Search code examples
scoperebolred-lang

Is there a overall explanation about definitional scoping in Rebol and Red


From the REBOL/Core Users Guide, and What is Red, I have learned that both Rebol and Red use definitional scoping.

From the guide, I know it is a form of static scoping, "the scope of a variable is determined when its context is defined", and is also called runtime lexical scoping, and is a dynamic form of static scoping that depends on context definitions.

I know in com-sci, there are two forms of scoping: lexical scoping (static scoping) and dynamic scoping. This definitional scoping confused me.

So what is definitional scoping?


Solution

  • Rebol actually does not have scoping at all.

    Let's take this code:

    rebol []
    
    a: 1
    
    func-1: func [] [a]
    
    inner: context [
        a: 2
        func-2: func [] [a]
        func-3: func [/local a] [a: 3 func-1]
    ]
    

    So, with that code loaded, if Rebol had lexical scoping, this is what you'd see:

    >> reduce [func-1 inner/func-2 inner/func-3]
    == [1 2 1]
    

    That would be because func-1 uses the a from the outer scope, the a used by func-2 is from the inner scope, and func-3 calls func-1, which still uses a from the outer scope where it was defined regardless of what's in func-3.

    If Rebol had dynamic scoping, this is what you'd see:

    >> reduce [func-1 inner/func-2 inner/func-3]
    == [1 2 3]
    

    That would be because func-3 redefines a, then calls func-1, which just uses the most recent active definition of a.

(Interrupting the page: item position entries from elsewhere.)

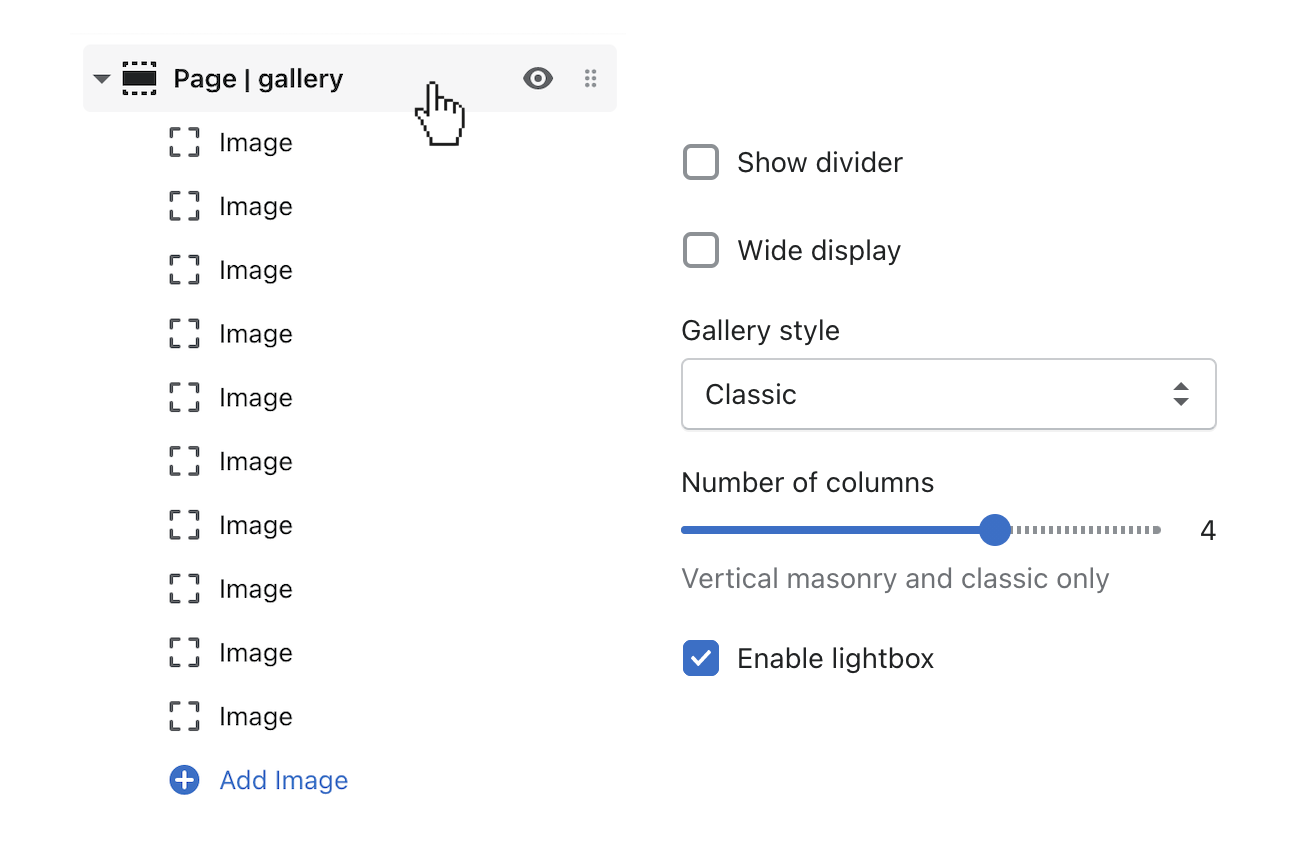Image resolution: width=1295 pixels, height=845 pixels.
Task: Select the sixth Image block label
Action: click(x=256, y=462)
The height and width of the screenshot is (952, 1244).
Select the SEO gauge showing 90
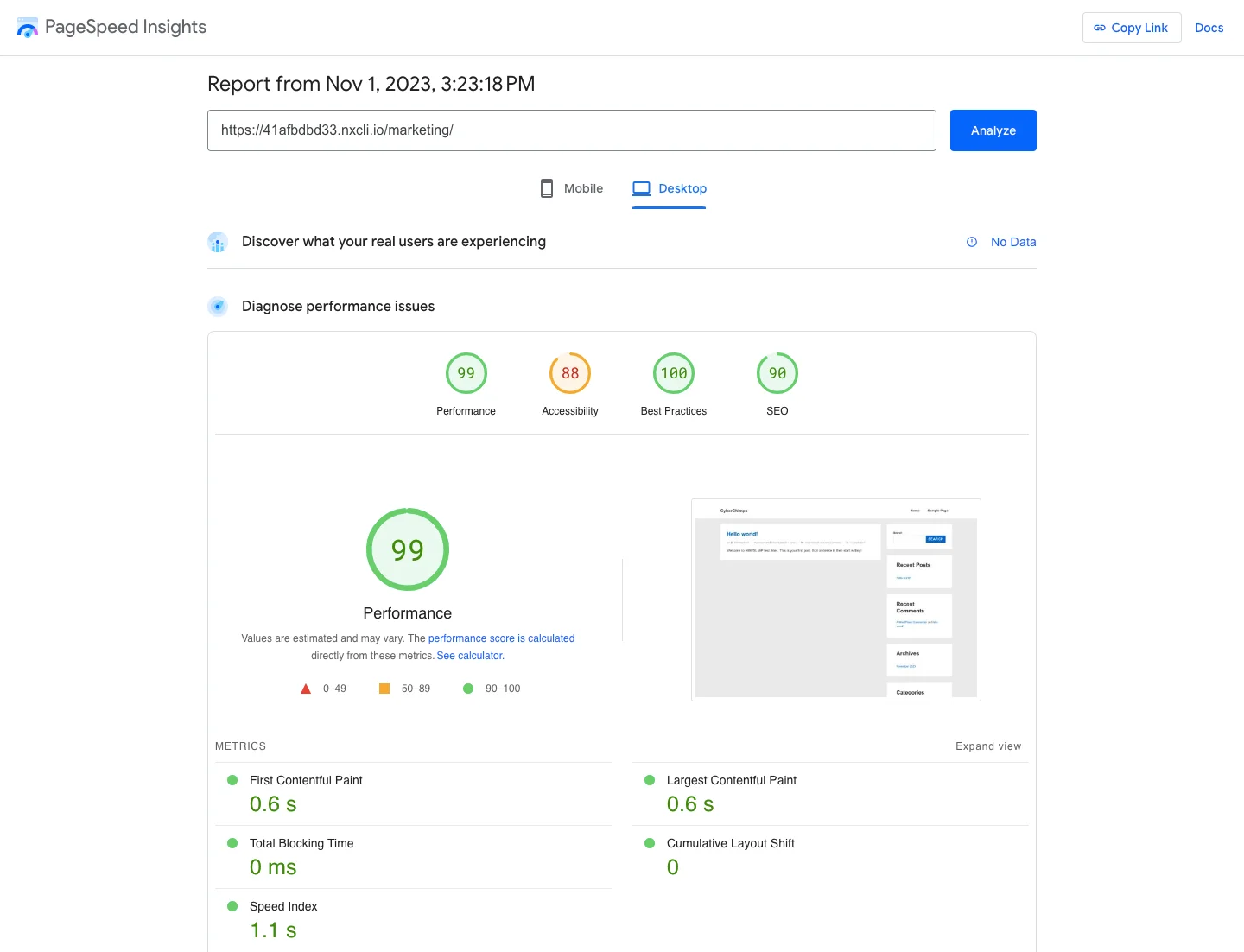777,373
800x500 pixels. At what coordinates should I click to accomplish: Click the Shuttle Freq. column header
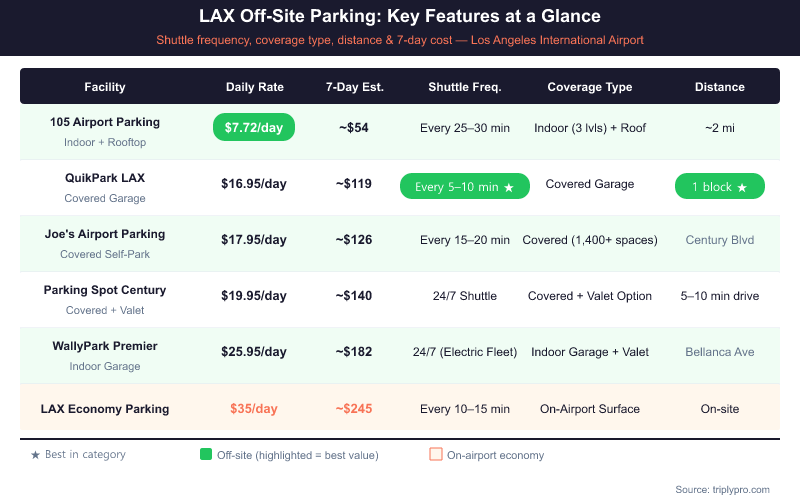coord(464,87)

    Now for Rebol, you get that first result. But Rebol doesn't have lexical scoping. So why?

    Rebol fakes it. Here's how it works.

    In compiled languages, you have scopes. As the compiler goes through the file, it keeps track of the current scope, then when it sees a nested scope that becomes the current scope. For lexical scoping, the compiler keeps a reference to the outer scope, and then looks up words that weren't defined in the current scope by following the links to the outer scopes, until it finds the word, or doesn't. Dynamic-scoped languages do something similar, but at runtime, going up the call stack.

    Rebol doesn't do any of that; in particular it isn't compiled, it's built, at runtime. What you think of as code is actually data, blocks of words, numbers and such. The words are data structures that have a pointer in them called a "binding".

    When that script is first loaded all the words in the script are added to the environment object of the script (which we inappropriately call a "context", though it's not). While the words are being gathered, the script data is changed. Any word found in the script's "context" is linked to the "context", or "bound". Those bindings mean that you can just follow that one link and get to the object where the value of that word is stored. It's really fast.

    Then, once that's done, we start running the script. And then we get to this bit: func [] [a]. That is not really a declaration, that's a call to a function named func which takes a spec block and a code block and uses them to build a function. That function also gets its own environment object, but with words declared in the function's spec. In this case there are no words in the spec, so it's an empty object. Then the code block is bound to that object. But in this case there is no a in that object, so nothing is done to the a, it keeps the binding it already had from when it was bound before.

    Same goes for the context [...] call - yes, that's a call to a function inappropriately named context, which builds an object by calling make object!. The context function takes a block of data, and it searches for set-words (those things with the trailing colons, like a:), then builds an object with those words in it, then it binds all of the words in that block and all the nested blocks to the words that are in the object, in this case a, func-2 and func-3. And that means that the a's in that block of code have their bindings changed, to point to that object instead.

    When func-2 is defined, the binding of the a in its code block is not overridden. When func-3 is defined, it has an a in its spec, so the a: has its binding overridden.

    The funny thing about all of this is that there aren't any scopes at all. That first a: and the a in func-1's code body are only bound once, so they keep their first binding. The a: in inner's code block and the a in func-2's are bound twice, so they keep their second binding. The a: in func-3's code is bound three times, so it also keeps its last binding. It's not scopes, it's just code being bound and then smaller bits of code being bound again, and so on until it's done.

    Each round of binding is performed by a function that is "defining" something (really, building it), and then when that code runs and calls other functions that define something else, those functions perform another round of binding to its little subset of code. That's why we call it "definitional scoping"; while it really isn't scoping, it is what serves the purpose of scoping in Rebol, and it's close enough to the behavior of lexical scoping that on first glance you can't tell the difference.

    It really becomes different when you realize that these bindings are direct, and you can change them (sort of, you can make new words with the same name and a different binding). That same function that those definition functions call, you can call yourself: it's named bind. With bind you can break the illusion of scoping and make words that bind to any object you can get access to. You can do wonderful tricks with bind, even make your own definition functions. It's loads of fun!

    As for Red, Red is compilable, but it also includes a Rebol-like interpreter, binding and all of the goodies. When it's defining things with the interpreter it does definitional scoping as well.

    Does that help make things more clear?